国立がん研究センター研究者3名が「Highly Cited Researchers 2024」(高被引用論文著者)に選出されました
更新日 : 2024年11月22日
クラリベイト(Clarivate)より、世界最高峰の研究者を選出した「高被引用論文著者 (Highly Cited Researchers 2024)」が発表され、当センターより研究所 腫瘍免疫研究分野長/先端医療開発センター 免疫トランスレーショナルリサーチ分野長の西川博嘉、東病院 消化管内科 科長・先端医療科/先端医療開発センター新薬臨床開発分野の設楽紘平、東病院 副院長(研究担当[医薬品])/医薬品開発推進部門長/消化管内科 医長の吉野孝之の3名が選出されました。
西川博嘉分野長は2020年から5年連続、設楽科長は2022年から3年連続となります。
「Highly Cited Researchers(高被引用論文著者)」とは、クラリベイトが、10年以上にわたり絶え間なく高い評価を得ている影響力のある研究者を引用分析により特定しているもので、特定出版年・特定分野における世界の全論文のうち引用された回数が上位1%に入る論文著者であり、後続の研究に大きな影響を与えている科学者や社会科学者が選出されます。「Highly Cited Researchers 2024」では世界から約6,600名の研究者が選出されています。
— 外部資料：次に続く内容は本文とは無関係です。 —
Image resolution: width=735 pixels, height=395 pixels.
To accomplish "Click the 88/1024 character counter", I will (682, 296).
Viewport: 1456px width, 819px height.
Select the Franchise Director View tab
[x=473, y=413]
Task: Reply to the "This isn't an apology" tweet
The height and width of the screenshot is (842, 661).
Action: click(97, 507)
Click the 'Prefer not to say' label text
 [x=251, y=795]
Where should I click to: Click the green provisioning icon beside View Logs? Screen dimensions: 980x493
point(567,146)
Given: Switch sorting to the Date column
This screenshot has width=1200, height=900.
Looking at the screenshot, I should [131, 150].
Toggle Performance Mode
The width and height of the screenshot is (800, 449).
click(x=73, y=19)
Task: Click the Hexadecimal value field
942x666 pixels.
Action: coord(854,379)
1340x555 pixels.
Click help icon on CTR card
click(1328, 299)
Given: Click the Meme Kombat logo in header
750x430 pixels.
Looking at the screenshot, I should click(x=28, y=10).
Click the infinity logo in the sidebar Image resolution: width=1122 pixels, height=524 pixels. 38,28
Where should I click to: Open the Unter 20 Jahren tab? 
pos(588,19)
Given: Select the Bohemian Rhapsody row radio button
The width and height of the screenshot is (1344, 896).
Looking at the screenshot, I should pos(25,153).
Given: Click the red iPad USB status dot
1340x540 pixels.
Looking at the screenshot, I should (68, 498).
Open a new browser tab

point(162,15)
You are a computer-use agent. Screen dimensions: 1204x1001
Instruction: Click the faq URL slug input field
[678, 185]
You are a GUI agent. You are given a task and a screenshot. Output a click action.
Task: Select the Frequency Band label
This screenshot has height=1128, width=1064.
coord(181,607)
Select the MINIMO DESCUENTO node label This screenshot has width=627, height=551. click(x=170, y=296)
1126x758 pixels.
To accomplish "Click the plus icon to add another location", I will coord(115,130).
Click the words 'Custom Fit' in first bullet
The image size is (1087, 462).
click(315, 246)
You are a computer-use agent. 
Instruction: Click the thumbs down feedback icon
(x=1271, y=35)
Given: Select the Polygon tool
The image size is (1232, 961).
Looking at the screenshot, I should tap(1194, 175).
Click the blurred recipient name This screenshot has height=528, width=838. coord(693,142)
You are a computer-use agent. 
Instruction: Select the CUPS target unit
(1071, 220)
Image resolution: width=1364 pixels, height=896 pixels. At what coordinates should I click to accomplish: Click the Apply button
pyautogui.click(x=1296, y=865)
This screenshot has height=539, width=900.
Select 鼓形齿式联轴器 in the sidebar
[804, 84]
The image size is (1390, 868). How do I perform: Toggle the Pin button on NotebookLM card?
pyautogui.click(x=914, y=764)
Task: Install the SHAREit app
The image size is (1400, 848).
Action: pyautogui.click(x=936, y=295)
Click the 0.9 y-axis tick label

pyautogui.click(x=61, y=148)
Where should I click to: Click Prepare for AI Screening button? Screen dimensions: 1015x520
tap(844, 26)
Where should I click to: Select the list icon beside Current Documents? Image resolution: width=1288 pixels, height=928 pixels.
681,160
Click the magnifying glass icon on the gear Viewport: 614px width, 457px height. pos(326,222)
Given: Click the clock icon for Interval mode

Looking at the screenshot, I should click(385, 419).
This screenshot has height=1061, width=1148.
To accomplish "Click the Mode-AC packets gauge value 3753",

参考:https://clarivate.com/highly-cited-researchers/(外部サイトにリンクします)
西川 博嘉
西川 博嘉(にしかわ ひろよし)
受賞カテゴリー:Immunology
所属:研究所 腫瘍免疫研究分野長/先端医療開発センター 免疫トランスレーショナルリサーチ分野長
西川分野長は、がん免疫において抗腫瘍免疫応答が抑制される機構の解明を進めてきました。特にCD4陽性制御性T細胞をはじめとした免疫抑制ネットワークの構築にがん細胞自身が持つ遺伝子変異が重要な役割を果たしていることを発見して「免疫ゲノムがん進展説」を提唱し、免疫ゲノムプレシジョン医療の実現に取り組んでいます。また、抗腫瘍免疫応答に重要なCD8陽性キラーT細胞が制御性T細胞による免疫抑制により免疫寛容に陥る機構がT細胞の認識する抗原の性質の違い(自己vs 非自己)により異なることを明らかにしました。これらの知見は、がん免疫のみならず、自己免疫、アレルギー、感染症、移植などの様々な免疫応答の理解にも極めて重要と考えられます。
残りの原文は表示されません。